Supplied material:
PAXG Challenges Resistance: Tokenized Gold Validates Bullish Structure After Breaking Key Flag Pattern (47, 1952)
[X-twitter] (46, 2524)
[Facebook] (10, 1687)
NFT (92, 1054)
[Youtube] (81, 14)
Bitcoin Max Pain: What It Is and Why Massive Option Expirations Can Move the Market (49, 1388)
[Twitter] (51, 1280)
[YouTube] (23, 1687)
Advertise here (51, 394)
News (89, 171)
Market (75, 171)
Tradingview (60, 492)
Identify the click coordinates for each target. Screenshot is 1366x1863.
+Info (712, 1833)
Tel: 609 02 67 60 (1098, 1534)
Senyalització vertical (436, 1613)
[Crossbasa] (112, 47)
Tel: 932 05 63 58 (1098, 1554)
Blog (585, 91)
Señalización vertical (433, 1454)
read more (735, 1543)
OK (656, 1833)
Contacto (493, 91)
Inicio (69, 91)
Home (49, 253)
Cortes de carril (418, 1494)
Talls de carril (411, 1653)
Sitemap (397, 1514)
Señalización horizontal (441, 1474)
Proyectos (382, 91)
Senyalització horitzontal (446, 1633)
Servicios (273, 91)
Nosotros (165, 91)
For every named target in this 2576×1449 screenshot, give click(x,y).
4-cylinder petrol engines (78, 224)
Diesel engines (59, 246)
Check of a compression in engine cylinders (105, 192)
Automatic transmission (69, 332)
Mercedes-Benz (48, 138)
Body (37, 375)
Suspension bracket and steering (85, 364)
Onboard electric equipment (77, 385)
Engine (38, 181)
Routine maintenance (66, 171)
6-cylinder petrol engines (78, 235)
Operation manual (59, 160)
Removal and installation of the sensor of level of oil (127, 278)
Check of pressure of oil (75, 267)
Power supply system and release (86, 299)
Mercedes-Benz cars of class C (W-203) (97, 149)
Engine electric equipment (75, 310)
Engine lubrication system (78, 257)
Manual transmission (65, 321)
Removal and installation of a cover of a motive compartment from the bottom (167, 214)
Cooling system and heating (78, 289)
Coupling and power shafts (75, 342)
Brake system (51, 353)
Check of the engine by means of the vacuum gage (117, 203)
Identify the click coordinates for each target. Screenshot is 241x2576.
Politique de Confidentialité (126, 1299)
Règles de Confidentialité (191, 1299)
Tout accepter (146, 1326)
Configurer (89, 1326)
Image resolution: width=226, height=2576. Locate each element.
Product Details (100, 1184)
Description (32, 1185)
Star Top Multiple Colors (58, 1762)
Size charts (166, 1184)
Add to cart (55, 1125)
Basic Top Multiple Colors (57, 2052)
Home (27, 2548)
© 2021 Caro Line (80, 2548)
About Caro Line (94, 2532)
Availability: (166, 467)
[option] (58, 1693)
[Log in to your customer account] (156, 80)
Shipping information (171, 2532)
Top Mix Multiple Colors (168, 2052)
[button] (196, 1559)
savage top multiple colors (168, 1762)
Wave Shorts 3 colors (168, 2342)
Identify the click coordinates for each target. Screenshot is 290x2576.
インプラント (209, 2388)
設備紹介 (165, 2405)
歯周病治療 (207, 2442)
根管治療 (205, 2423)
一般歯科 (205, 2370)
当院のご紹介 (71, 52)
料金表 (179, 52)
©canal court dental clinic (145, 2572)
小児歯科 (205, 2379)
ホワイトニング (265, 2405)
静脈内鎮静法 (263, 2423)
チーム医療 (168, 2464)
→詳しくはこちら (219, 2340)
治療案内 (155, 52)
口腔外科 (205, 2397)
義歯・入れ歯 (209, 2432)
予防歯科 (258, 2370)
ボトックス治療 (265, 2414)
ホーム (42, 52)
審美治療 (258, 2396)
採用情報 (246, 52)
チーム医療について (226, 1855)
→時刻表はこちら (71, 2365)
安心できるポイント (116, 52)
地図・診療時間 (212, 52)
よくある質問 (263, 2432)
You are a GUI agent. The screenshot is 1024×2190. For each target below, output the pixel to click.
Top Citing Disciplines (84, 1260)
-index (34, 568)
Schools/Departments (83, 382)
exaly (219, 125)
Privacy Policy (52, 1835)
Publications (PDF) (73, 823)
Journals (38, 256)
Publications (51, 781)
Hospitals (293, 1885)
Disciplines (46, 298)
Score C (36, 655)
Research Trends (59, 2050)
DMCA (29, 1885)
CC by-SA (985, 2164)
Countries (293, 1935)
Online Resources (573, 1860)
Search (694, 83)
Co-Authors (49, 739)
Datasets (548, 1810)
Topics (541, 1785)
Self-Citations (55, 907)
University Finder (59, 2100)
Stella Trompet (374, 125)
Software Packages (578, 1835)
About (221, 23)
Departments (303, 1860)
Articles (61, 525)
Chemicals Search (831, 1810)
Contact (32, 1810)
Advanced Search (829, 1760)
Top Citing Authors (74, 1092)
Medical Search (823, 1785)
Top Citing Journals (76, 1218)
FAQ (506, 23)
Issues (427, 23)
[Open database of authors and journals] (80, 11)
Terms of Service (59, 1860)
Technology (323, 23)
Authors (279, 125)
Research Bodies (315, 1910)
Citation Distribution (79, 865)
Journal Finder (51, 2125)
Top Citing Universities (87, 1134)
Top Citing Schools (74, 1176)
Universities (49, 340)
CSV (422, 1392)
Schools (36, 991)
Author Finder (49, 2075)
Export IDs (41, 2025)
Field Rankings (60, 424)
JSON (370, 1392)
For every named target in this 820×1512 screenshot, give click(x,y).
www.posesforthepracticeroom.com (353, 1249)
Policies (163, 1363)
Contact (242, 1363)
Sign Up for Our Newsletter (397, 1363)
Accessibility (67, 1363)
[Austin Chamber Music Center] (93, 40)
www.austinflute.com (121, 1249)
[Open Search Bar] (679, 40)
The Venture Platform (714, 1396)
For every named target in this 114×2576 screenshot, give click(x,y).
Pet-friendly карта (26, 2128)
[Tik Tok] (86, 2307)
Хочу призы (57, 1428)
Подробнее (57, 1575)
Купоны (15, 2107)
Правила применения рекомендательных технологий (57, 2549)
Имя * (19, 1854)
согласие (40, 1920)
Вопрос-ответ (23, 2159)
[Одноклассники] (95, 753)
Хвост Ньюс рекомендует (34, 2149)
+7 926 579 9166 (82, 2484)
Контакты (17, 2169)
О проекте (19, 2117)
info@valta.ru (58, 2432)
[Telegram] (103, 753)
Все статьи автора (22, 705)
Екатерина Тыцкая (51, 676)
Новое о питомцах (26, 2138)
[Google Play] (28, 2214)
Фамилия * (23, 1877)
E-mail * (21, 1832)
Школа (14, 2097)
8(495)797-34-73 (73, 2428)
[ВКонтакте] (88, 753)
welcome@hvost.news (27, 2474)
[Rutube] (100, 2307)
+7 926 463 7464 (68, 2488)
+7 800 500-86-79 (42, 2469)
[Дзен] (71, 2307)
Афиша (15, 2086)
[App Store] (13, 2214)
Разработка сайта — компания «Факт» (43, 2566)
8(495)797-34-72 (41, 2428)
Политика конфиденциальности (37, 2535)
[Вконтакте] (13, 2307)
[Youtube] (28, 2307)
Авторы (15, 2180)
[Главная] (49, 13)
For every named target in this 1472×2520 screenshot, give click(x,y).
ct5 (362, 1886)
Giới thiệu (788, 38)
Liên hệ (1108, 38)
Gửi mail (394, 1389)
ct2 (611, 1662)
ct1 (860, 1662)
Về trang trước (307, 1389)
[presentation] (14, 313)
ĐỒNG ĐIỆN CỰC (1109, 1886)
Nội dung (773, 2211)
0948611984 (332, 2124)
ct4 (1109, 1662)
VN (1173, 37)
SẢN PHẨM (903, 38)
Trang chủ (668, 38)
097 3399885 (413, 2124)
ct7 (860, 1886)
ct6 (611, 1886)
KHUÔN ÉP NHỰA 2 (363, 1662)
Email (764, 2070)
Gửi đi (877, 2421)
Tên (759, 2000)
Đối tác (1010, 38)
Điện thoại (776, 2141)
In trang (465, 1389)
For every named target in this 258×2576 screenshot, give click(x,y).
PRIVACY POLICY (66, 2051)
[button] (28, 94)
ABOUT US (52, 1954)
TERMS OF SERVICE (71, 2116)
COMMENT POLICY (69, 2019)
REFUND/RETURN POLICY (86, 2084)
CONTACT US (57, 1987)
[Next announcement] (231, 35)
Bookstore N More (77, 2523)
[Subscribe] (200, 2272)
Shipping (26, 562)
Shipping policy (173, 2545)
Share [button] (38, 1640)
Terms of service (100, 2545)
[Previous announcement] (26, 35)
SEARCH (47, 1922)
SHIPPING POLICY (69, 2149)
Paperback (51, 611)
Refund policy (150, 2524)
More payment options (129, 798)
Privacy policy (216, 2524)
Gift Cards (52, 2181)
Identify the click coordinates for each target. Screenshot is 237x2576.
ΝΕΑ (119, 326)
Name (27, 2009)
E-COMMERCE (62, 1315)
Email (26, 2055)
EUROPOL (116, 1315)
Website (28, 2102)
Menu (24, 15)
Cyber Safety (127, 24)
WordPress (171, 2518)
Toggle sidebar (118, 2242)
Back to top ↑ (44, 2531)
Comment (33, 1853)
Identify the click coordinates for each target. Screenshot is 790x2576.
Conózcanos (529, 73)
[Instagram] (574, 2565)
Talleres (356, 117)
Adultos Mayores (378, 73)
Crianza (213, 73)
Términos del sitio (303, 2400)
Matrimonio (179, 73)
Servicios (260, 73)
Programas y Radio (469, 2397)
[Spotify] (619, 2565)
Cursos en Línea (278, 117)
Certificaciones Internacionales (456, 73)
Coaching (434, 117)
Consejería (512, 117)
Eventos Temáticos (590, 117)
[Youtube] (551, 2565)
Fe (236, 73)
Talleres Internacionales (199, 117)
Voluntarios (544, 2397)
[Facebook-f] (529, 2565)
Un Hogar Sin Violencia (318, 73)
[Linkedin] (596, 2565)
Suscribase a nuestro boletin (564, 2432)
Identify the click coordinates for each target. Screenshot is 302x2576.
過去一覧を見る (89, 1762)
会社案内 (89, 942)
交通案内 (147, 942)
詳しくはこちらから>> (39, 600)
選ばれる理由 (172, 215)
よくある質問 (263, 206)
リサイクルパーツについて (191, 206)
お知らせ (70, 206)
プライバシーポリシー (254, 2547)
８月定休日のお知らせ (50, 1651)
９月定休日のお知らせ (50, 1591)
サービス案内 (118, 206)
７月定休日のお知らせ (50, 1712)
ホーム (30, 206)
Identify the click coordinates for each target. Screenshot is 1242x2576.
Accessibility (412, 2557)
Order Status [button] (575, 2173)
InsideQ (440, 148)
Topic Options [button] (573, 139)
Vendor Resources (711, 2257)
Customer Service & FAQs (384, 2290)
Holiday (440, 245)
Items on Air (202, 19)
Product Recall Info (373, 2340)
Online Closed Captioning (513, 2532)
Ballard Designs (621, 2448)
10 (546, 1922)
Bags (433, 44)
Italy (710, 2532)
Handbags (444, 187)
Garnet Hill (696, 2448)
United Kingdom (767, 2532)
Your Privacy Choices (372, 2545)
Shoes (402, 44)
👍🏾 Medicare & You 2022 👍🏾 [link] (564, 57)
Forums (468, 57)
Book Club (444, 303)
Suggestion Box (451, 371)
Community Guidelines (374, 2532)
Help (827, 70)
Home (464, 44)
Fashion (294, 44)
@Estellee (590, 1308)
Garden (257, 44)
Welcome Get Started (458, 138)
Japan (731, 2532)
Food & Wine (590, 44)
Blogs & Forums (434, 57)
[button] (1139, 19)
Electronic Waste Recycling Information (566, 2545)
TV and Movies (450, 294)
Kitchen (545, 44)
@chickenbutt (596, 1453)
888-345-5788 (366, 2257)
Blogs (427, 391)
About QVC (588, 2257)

What to produce: All lines above from the one containing "Fe (236, 73)" to the one containing "過去一覧を見る (89, 1762)" must be repeated exactly, both lines included, and no others.

Answer section:
Fe (236, 73)
Talleres Internacionales (199, 117)
Voluntarios (544, 2397)
[Facebook-f] (529, 2565)
Un Hogar Sin Violencia (318, 73)
[Linkedin] (596, 2565)
Suscribase a nuestro boletin (564, 2432)
Identify the click coordinates for each target. Screenshot is 302x2576.
過去一覧を見る (89, 1762)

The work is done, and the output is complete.